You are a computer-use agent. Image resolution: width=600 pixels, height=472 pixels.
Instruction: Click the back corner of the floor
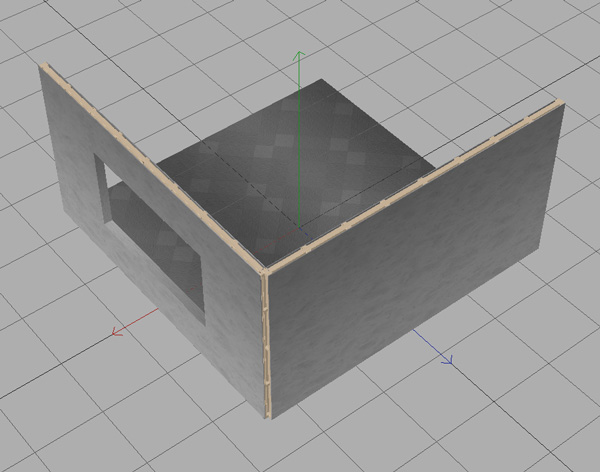318,82
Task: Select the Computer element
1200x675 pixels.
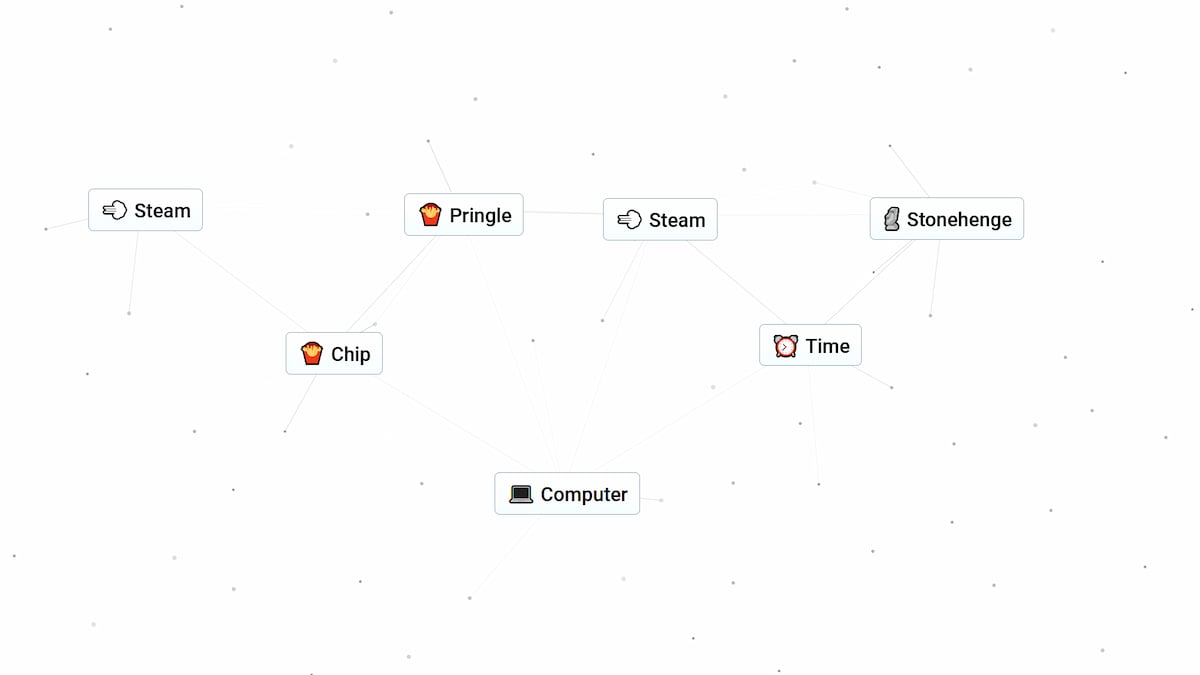Action: [567, 493]
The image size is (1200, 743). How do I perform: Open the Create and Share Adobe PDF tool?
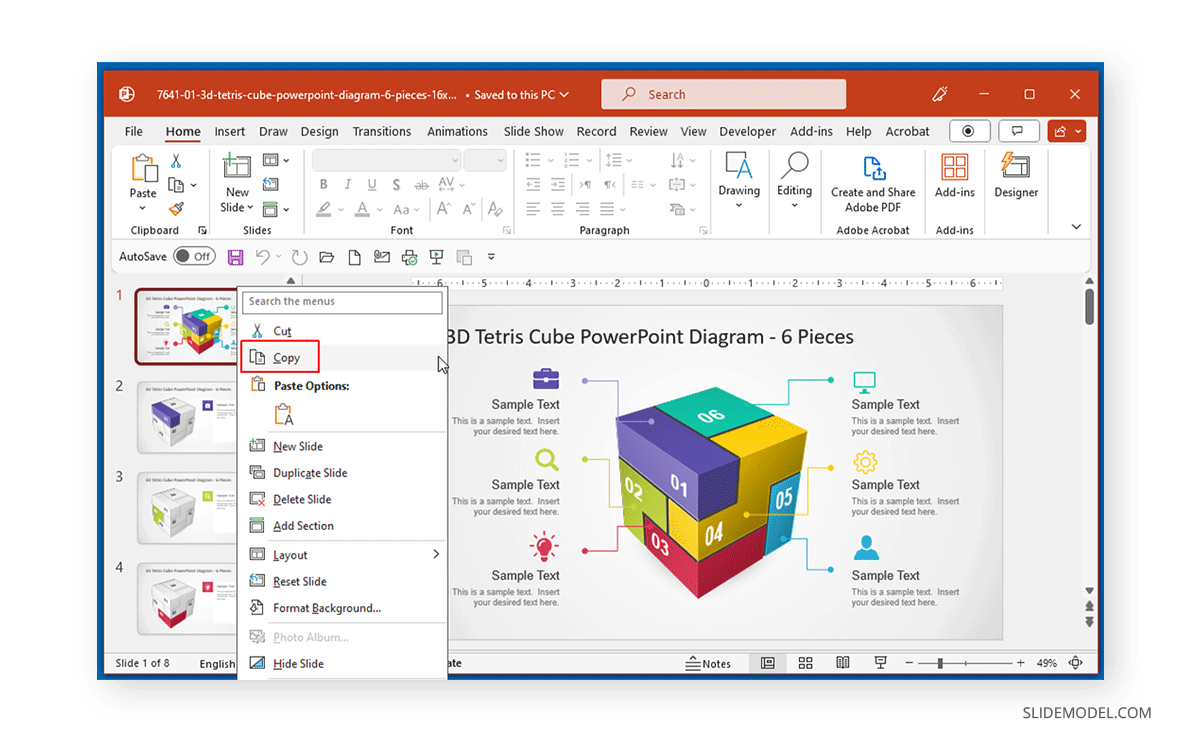pyautogui.click(x=872, y=183)
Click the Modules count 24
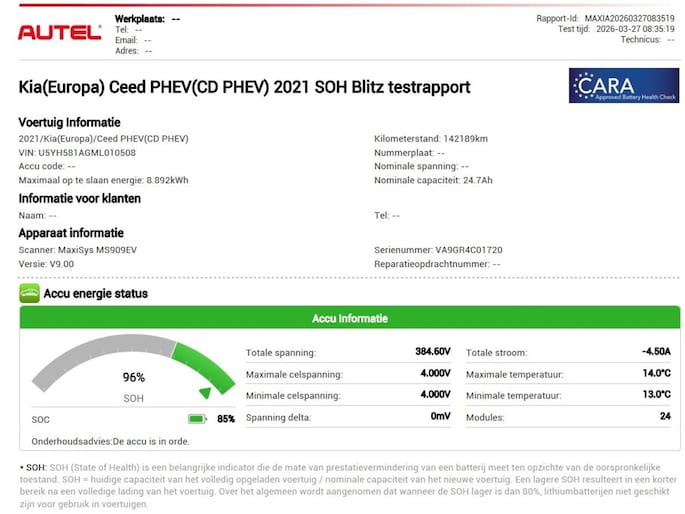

_____

§ EXERCISE:
With the pictures removed, set down the entire listing exactly.

§ COMPLETED TASK:
You are a computer-use agent. Image resolution: width=600 pixels, height=472 pixels.
Instruction: Click the back corner of the floor
318,82
Task: Select the Computer element
1200x675 pixels.
Action: [567, 493]
The image size is (1200, 743). How do I perform: Open the Create and Share Adobe PDF tool?
pyautogui.click(x=872, y=183)
Click the Modules count 24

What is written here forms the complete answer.